Sa’me ol’ La’me

So, you’ve all seen this by now, right?

Ah, so many questions. For one, who thought giving us a one minute clip where the first 20 seconds consist of teenage girls going “love you” was going to make a good impression. Oh wait, that’s Chris Lilley’s patented “insight”, isn’t it. Wow, who knew teenage girls could be mildly self-obsessed?

Of course, where Chris Lilley leads a large segment of the Australian media follow, especially when he’s disappearing up his own backside. Setting a new benchmark in creeping us the fuck out is this particular story: hands up everyone who never wants to see the word “raunchy” used to describe Chris Lilley dressing up as a teenage girl ever again? Nobody’s putting their hands up? Oh, that’s right, you’re all too busy gouging out your own eyes to make sure you never have to see it again:

The first episode shows that Lilley is doing much more than using Ja’mie to revisit past glories.

Instead, Ja’mie is the key to unlocking the world of young women two years after Lilley shone a light on young men with Angry Boys.

“Shone a light on young men”? Yeah, that’s one way of putting it. “Put on blackface” would be another.

The tone is much lighter and less confronting than Angry Boys, which divided audiences, but is still full of razor sharp wit.

Well, not so much “divided audiences” as “lost a million viewers”. But who’s counting.

Ja’mie is trailed by a group of six prefects – Immy, Madison, Olivia, Morgan, Alex and Bell – that hang off her every word. She considers herself the boss of the whole school.

The students at Kelton Boys Grammar, down the road, are a magnet for Ja’mie’s attentions.
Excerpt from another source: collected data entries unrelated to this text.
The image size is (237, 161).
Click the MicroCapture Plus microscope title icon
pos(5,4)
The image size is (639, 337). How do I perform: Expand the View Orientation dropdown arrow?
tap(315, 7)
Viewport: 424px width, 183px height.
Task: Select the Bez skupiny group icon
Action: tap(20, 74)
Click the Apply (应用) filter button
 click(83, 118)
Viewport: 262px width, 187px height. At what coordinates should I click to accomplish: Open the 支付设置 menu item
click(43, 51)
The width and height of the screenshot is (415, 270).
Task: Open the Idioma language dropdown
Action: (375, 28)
Call us when she starts making out with one of them.

The laughs start early on when Ja’mie performs a raunchy routine to Timomatic at a school assembly – and for the most part they don’t let up.
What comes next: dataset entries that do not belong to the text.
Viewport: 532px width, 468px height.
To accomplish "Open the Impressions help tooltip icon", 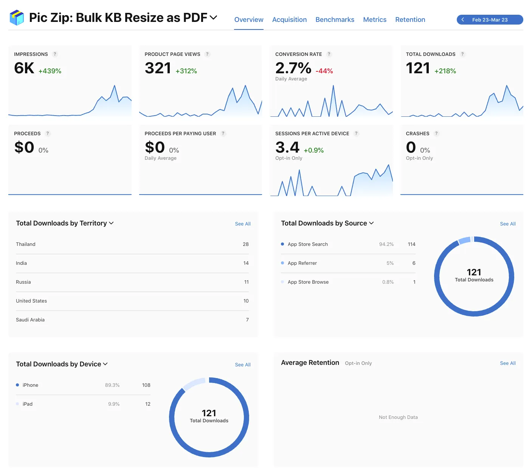I will tap(55, 54).
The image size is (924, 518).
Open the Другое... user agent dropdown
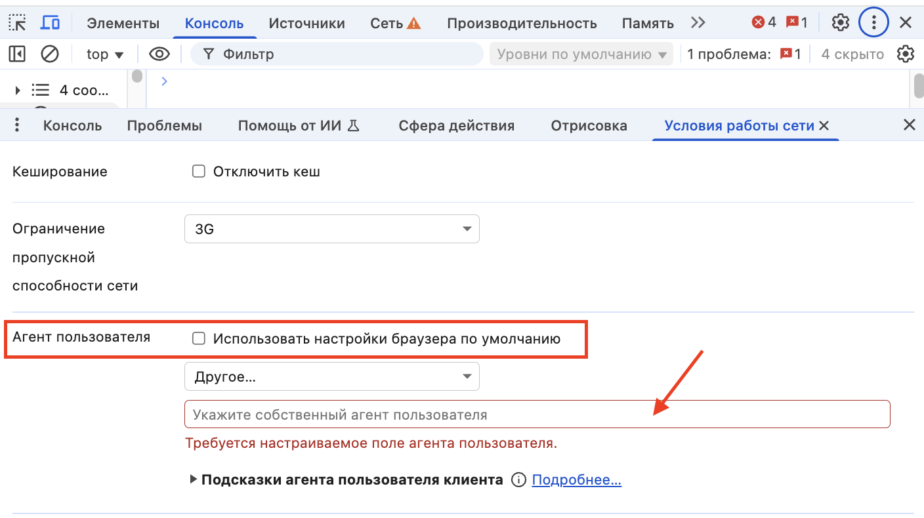[331, 376]
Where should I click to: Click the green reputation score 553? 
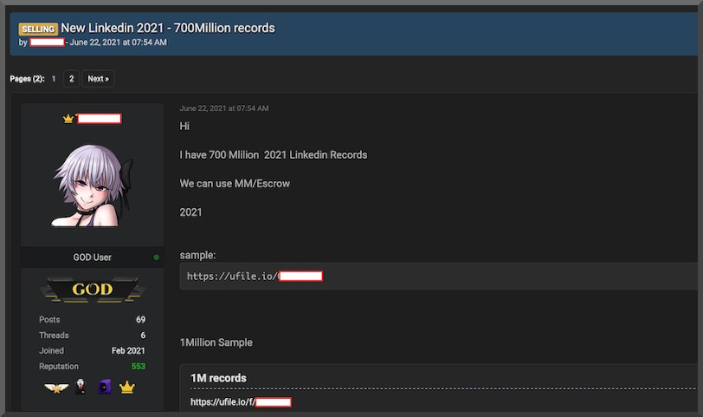pos(138,367)
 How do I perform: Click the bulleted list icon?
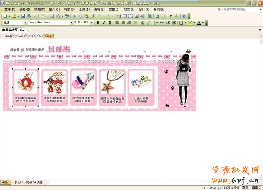(162, 22)
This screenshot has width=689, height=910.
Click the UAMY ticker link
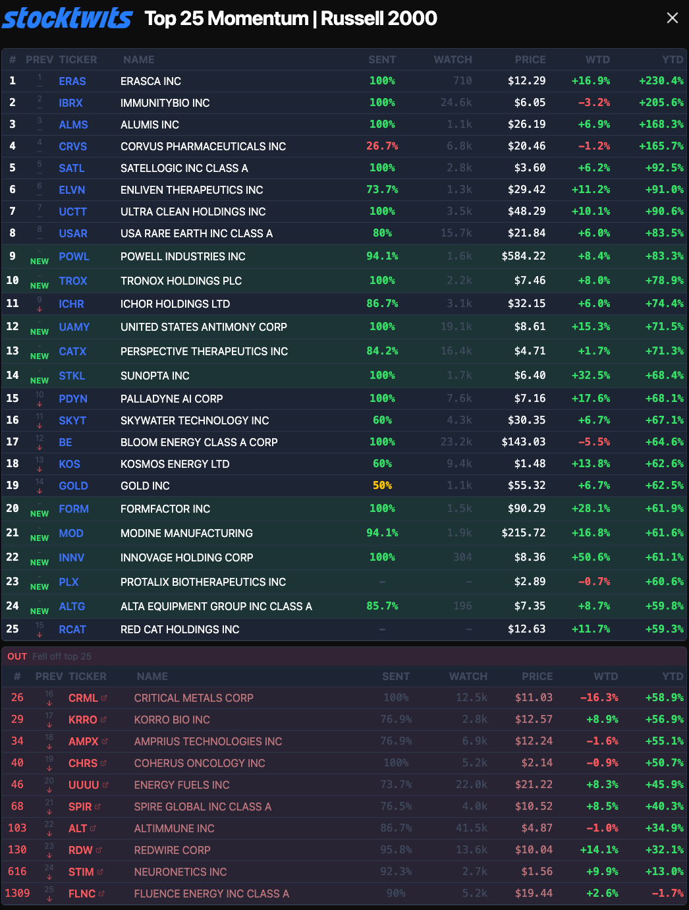click(74, 327)
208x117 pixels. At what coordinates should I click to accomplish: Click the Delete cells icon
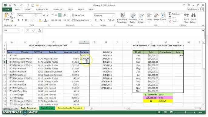pos(156,15)
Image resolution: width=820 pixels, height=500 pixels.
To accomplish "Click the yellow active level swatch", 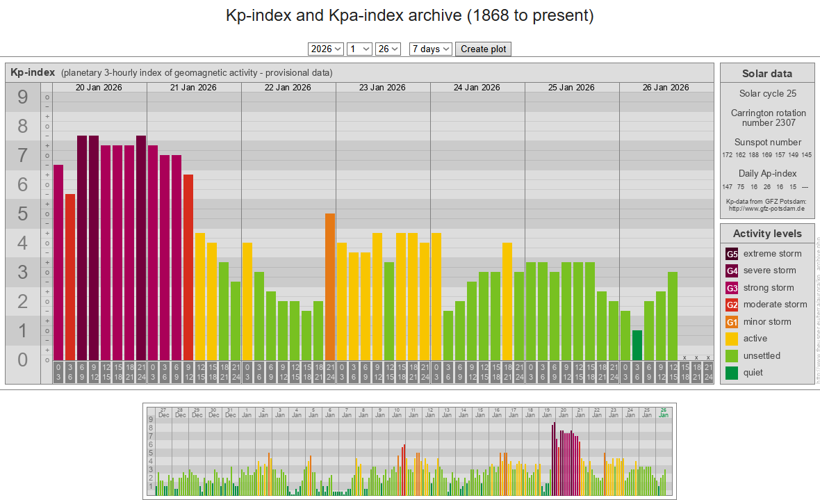I will [x=732, y=339].
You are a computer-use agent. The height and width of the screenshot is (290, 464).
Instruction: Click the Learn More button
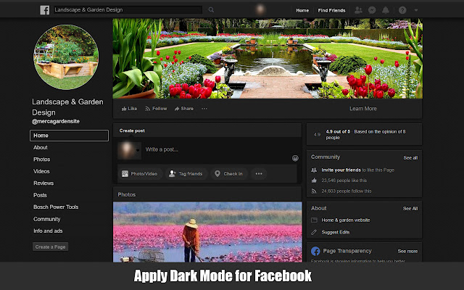tap(363, 109)
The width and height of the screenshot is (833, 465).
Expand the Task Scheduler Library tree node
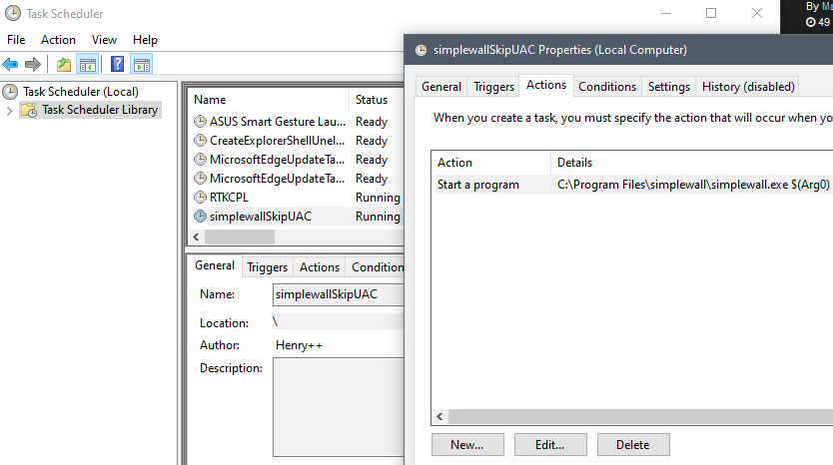(x=10, y=111)
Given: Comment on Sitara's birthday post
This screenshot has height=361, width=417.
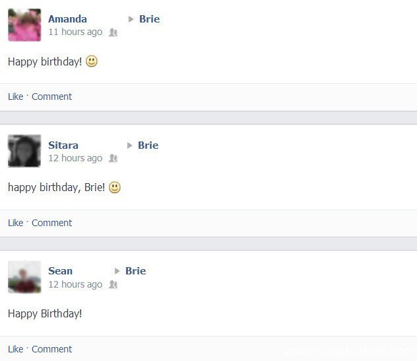Looking at the screenshot, I should (51, 223).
We do all realise by now that “for the most part” is television reviewer-code for “long, loooong stretches where nothing remotely funny happens”, right?

Ja’mie still rolls out non-stop bitchy comments about the other students, particularly the borders, and treats her family – mum Jhyll, dad Marcus and younger sister Courtney – like dirt.

So basically same shit, different day. And unless she’s taken to insulting the demarcation line between two sovereign nations, we’re going to assume Vickery means “boarders”.

We’re very low down on the television review totem pole, but even we’ve heard tell of the extremely impressive press kit the ABC have sent out to promote Ja’mie: Private School Girl. None of those cardboard booklets Upper Middle Bogan and It’s A Date got here: we’re talking a replica hardcover high school yearbook packed with glossy photos of a forty-something man dressed as a seventeen year-old schoolgirl.

It’s also packed with cool facts: did you know that Angry Boys has had over 1.4 million plays on iView? And the various DVD / blu-ray editions have sold over 100,000 copies? Oddly, no mention of the actual free-to-air ratings, but who cares about them? Oh wait, the ABC does, as they go on to mention that Angry Boys tripled Summer Heights High‘s ratings on BBC3.

We’ve also been told this press kit contains a preview of the first episode of Private School Girl. Unfortunately details are sketchy, but we have heard audiences can expect a lot of other girls being called lesbians and being told to “grow some tits”. Hilariously, Ja’mie and her girl gang use the word “Quiche” when something is cooler than cool, occasionally someone who’s not Chris Lilley gets some dialogue, and the general impression we were given was that this was a show just as much about Lilley getting to act out a fantasy of being a teenage girl as it was a comedy about a teenage girl. We can’t wait!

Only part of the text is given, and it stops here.